白楽天の江州司馬に左降せらるるを聞く(天 203)

吟譜(PDF)

作者:元稹

(七七九~八三一年)中国,中唐の詩人。字は微之。河南(河南省洛陽)の人。十五歳で明経科に抜擢(ばつてき)された秀才で,八〇六年,皇帝による特別試験に首席及第。初め宦官(かんがん)に反抗したが,のちには追従し,後世非難を受けた。官界での地位は宰相に至ったが,政争に絡んで罷免され,地方官を歴任したのち,武昌(湖北省武漢市)節度使として卒した。
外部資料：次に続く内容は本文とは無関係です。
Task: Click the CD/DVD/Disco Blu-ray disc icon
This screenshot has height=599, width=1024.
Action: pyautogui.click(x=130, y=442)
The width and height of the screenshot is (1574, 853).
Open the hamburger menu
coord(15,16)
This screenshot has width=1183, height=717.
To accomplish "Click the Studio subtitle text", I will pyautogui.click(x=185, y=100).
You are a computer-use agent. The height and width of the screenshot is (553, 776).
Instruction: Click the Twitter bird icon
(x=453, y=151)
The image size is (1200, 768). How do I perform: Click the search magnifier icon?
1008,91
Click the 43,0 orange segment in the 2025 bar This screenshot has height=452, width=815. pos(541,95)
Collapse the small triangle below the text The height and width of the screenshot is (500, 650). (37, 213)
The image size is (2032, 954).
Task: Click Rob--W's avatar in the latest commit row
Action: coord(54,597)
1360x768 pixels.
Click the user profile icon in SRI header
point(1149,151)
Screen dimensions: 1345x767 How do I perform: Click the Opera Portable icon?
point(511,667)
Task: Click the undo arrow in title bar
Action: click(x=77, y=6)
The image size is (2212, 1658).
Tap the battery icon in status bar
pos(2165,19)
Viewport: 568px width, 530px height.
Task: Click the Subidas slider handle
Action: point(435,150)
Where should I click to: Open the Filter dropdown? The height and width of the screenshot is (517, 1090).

白居易と親交を結び,元白と併称され,二人の間で贈答唱和した多くの詩が残る。

語釈

*殘燈・・・・・・油が泣くなり、消えかかった灯火。
*幢幢・・・・・・揺れて落ち着かないさま。
*九江・・・・・・現・江西省九江市を含む広い一帯
*謫〔たく〕・・・官位を下げて遠くへ追放になる。
*垂死・・・・・・死にかけ。瀕死。死になんなんとす。
*暗風・・・・・・暗闇から吹いてくる風。
*寒窗・・・・・・寒々としてわびしげな窓。冬の窓。

通釈

消えかかった灯火は、ほのおも殆ど無くなり、火影(ほかげ)はくすんで明らかでなく、揺れて落ち着かないさまであり。この夜、あなたが九江郡の司馬に左遷されたということを耳にした。死にかけの病で病臥中なのだが、驚いて、起きあがって坐り直した。暗闇から吹いてくる風が、寒々としてわびしげな窓から雨を吹き込ませてきた。

備考

作者が、白居易が江州司馬に左遷されたことを耳にして作った詩。